Aim of the exercise:
Return each line of the data below that contains the string "under".

Data:
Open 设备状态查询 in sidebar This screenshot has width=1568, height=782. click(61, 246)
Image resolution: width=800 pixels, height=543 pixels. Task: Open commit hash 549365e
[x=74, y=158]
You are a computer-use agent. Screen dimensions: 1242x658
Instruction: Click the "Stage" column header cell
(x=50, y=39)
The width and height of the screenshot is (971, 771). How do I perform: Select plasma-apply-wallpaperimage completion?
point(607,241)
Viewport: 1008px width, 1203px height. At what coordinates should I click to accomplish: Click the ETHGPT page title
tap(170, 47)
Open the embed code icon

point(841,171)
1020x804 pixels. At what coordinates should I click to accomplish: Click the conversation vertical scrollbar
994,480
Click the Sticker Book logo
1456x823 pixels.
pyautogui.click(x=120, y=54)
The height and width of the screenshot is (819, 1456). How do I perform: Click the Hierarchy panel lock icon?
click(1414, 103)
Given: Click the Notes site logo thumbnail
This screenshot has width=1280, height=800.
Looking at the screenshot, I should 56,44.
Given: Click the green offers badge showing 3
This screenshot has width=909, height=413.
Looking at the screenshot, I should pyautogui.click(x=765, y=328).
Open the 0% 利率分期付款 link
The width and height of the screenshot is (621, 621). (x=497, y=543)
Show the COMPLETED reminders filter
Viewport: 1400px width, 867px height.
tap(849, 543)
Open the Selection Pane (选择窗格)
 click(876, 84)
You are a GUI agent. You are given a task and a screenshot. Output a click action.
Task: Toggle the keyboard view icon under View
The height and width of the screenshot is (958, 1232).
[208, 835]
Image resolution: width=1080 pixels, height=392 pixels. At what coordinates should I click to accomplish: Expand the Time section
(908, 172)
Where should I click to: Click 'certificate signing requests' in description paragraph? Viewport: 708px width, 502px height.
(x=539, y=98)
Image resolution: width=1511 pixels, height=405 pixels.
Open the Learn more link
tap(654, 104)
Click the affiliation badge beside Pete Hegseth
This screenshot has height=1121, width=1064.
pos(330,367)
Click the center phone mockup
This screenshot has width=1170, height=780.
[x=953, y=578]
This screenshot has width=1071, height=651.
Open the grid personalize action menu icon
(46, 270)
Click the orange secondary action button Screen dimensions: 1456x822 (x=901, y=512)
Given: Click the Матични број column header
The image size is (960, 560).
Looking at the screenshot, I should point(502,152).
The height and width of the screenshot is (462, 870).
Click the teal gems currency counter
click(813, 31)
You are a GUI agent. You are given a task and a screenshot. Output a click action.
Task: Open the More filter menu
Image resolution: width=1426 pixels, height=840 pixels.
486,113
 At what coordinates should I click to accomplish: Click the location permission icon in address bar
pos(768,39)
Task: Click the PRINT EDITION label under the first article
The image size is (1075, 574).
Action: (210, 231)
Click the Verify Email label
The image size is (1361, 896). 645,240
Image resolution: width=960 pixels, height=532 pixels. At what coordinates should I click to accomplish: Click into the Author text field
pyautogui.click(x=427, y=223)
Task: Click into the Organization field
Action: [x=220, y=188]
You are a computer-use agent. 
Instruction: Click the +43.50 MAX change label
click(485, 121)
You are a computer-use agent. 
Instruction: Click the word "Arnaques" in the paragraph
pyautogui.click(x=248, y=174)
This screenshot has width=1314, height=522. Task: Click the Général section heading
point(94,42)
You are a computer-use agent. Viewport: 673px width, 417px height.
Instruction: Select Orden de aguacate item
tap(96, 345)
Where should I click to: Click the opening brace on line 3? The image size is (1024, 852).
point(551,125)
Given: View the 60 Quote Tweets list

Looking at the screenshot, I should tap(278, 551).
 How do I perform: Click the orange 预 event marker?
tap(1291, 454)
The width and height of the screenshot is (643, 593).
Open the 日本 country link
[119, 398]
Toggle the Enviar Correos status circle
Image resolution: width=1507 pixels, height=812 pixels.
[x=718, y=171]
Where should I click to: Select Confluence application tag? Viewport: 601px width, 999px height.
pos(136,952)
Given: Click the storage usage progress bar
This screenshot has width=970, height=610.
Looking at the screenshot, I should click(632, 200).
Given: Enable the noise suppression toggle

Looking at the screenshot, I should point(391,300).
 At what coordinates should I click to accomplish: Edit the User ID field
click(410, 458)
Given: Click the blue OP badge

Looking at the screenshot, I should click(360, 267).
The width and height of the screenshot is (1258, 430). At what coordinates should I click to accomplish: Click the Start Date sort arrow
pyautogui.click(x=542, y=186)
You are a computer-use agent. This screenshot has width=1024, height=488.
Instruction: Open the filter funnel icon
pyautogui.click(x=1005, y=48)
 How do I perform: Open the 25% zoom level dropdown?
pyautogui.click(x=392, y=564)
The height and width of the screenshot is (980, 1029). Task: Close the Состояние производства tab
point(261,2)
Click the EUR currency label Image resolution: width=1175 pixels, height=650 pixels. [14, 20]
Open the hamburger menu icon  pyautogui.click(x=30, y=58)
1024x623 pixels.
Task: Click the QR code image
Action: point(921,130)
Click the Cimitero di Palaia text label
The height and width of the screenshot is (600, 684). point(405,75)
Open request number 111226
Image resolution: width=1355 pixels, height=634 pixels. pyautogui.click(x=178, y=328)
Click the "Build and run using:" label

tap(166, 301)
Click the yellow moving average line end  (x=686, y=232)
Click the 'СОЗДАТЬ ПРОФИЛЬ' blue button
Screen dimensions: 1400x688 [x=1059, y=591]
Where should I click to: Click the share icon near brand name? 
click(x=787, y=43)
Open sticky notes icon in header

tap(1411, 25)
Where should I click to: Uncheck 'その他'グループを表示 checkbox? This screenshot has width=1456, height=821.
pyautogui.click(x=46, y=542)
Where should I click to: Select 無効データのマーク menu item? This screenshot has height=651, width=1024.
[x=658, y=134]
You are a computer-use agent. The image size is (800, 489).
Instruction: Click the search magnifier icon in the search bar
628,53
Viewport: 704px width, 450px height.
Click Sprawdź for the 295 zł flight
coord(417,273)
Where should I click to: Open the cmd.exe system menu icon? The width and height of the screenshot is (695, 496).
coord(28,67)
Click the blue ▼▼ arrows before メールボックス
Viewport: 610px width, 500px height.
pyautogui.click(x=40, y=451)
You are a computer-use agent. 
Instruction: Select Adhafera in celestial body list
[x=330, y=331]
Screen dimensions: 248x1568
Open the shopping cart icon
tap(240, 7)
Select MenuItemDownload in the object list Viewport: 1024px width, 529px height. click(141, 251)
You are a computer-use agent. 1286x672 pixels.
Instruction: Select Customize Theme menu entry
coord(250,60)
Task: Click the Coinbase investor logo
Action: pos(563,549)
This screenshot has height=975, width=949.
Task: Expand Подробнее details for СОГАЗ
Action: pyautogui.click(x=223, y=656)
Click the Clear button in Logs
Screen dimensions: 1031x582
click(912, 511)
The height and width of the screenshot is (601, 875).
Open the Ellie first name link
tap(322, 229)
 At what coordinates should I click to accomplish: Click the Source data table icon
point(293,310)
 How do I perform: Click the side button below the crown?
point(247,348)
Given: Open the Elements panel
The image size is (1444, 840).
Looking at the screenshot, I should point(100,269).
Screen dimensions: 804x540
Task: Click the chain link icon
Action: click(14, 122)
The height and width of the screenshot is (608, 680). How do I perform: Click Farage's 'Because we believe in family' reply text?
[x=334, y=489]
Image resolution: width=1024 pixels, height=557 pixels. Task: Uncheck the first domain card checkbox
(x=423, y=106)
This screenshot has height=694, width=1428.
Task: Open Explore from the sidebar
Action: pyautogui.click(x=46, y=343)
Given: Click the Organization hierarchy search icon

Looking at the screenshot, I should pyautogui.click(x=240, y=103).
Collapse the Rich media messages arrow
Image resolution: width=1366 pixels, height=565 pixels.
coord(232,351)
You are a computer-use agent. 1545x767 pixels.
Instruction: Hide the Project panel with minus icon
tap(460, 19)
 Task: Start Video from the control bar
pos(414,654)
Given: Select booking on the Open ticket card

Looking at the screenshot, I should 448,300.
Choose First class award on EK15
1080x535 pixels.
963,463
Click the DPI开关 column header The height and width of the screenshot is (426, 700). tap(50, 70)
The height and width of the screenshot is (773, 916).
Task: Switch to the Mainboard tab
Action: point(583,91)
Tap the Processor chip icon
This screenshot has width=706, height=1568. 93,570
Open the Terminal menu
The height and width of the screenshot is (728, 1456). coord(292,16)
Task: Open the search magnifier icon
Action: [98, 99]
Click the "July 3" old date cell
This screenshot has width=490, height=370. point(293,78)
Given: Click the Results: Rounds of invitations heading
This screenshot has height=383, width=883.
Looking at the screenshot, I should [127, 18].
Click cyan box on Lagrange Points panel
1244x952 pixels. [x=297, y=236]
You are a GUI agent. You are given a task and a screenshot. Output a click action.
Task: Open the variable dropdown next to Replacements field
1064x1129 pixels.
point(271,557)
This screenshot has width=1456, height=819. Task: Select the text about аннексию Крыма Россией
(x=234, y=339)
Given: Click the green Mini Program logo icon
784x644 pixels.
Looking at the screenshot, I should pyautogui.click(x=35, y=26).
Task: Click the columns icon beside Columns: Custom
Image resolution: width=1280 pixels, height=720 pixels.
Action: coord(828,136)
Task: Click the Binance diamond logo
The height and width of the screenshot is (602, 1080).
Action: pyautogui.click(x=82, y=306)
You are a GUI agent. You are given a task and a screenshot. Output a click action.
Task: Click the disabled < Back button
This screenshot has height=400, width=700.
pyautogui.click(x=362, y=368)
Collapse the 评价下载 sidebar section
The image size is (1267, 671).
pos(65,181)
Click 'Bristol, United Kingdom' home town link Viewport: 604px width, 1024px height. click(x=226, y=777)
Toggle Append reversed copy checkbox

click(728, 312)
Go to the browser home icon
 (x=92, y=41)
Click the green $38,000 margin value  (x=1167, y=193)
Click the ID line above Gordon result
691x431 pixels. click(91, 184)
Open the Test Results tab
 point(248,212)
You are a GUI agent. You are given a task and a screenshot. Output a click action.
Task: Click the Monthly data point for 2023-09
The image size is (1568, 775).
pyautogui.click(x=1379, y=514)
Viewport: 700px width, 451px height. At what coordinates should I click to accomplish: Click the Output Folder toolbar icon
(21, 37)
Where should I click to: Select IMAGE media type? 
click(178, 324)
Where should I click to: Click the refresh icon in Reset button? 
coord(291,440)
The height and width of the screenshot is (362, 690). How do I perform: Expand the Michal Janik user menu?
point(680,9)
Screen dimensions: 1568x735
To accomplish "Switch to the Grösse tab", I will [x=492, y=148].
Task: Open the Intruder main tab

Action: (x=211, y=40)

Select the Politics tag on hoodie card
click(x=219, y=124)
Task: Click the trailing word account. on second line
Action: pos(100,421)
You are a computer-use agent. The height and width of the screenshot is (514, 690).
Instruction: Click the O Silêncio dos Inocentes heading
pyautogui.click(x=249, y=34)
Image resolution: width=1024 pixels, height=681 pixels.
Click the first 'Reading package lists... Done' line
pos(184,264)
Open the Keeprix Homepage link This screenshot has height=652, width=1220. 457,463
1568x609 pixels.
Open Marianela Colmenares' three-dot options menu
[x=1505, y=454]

Answer to this task:
Task: Toggle the keyboard view icon under View
Task: Click the PRINT EDITION label under the first article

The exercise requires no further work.